Refleksi ini membuat saya lebih berhati-hati. Bukan hanya dalam memberi nasihat, tetapi juga dalam menerima nasihat. Saya perlu melatih diri untuk membuka hati, meskipun pesan yang datang terasa menyakitkan atau menegur kelemahan saya. Sebab, nasihat adalah bentuk kasih sayang, dan menolaknya hanya akan membuat saya semakin jauh dari kebaikan. Saya tidak ingin menjadi orang yang suatu saat Allah biarkan tersesat karena terus-menerus menolak petunjuk-Nya.

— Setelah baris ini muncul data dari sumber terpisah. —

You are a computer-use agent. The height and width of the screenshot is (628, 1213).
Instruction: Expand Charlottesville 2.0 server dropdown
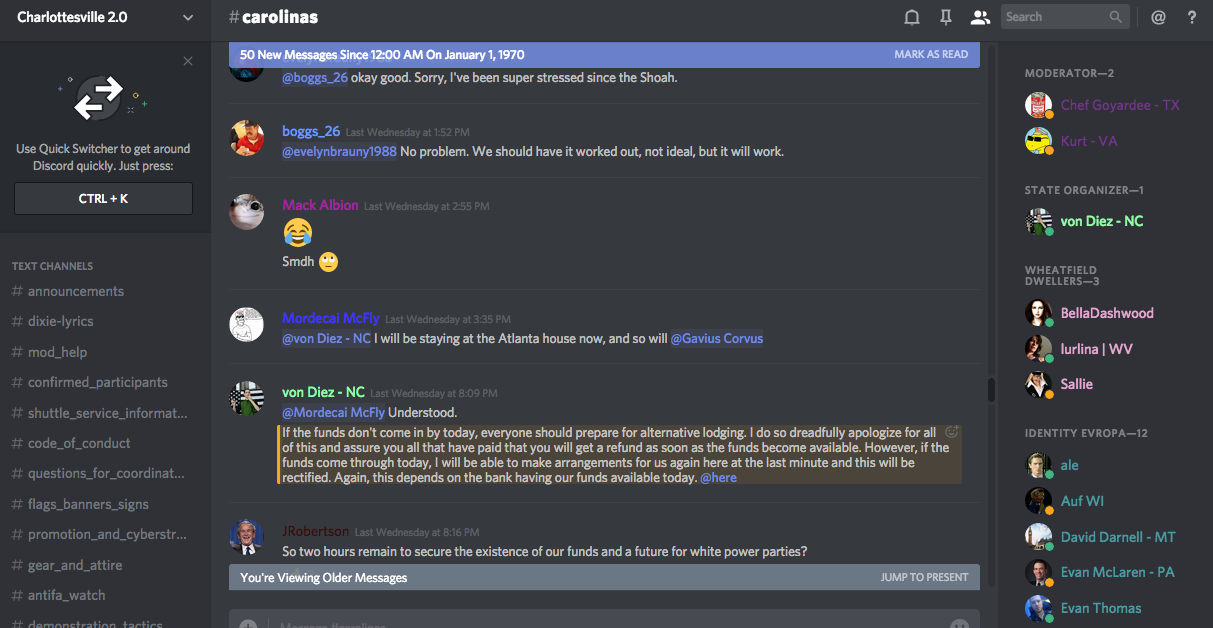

QS Hūd ayat 34 mengingatkan bahwa nasihat memiliki keterbatasan. Sebesar apapun cinta dan perhatian kita pada seseorang, kita tidak bisa memaksa hatinya untuk menerima kebenaran jika ia sendiri memilih untuk menolaknya. Kebenaran hanya akan berbuah ketika hati mau terbuka, dan keterbukaan hati itu adalah anugerah Allah bagi hamba yang mau merendahkan diri di hadapan-Nya.

Maka, tugas kita bukan hanya memberi nasihat, tetapi juga mendoakan agar Allah melunakkan hati orang yang kita cintai, termasuk hati kita sendiri. Sebab, tanpa hidayah dari-Nya, kita pun berisiko menjadi seperti mereka—mengabaikan kebenaran yang ada di depan mata, hingga suatu saat nasihat tidak lagi bermakna bagi kita.